In response to my Oct. 4 blog “Split Decision,” Marc Lafontaine asked for further guidance about balancing asset-based fees with fixed retainers. “I agree with you, but still find there is a ‘cap’ on how much clients are willing to pay for the annual retainer portion of the service. So we found we needed to keep the AUM portion a little higher to cover the expense that the retainer fee doesn’t cover for the financial planning and tax work. Can you offer any guidelines?”
To get some fee parameters for Marc and other readers, I went back to the source, advisory business management consultant (and my client) Angie Herbers. “The problem with simply charging flat retainers,” Angie reiterated, “is that when markets go down, the advisor is still getting paid the same (and actually, a raise, on a percentage basis). That bothers a lot of clients: they like to see their advisor with skin in the investment performance game.”
But she also pointed out that there are dangers with charging a combination of AUM-based fees and fixed retainers. “The mistake that I’ve seen many advisors make is to charge, say, half their fee based on assets for investment management, and the other half in a retainer for financial planning. But then, the client looks at the flat fee and says, ‘I’ll just take the investment management, thank you very much.”
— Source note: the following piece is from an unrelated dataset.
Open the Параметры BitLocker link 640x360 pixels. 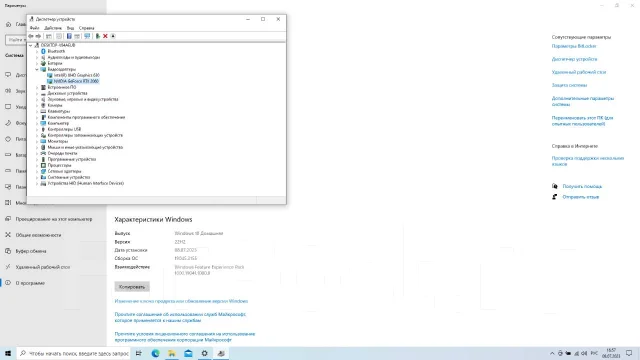point(574,46)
The solution, she says, is two-fold: first, advisors have to “sell” their compensation as “one fee” based on their comprehensive services, with multiple components, which would typically include financial planning and investment management. I know, it sounds like semantics, but Angie insists it’s a key distinction. “Advisors need to be able to explain their services so that their clients get it: that they are comprehensive and it makes sense to calculate each charge in a different way,” she says. “If you’re not going to do that, you might as well stay with AUM fees.”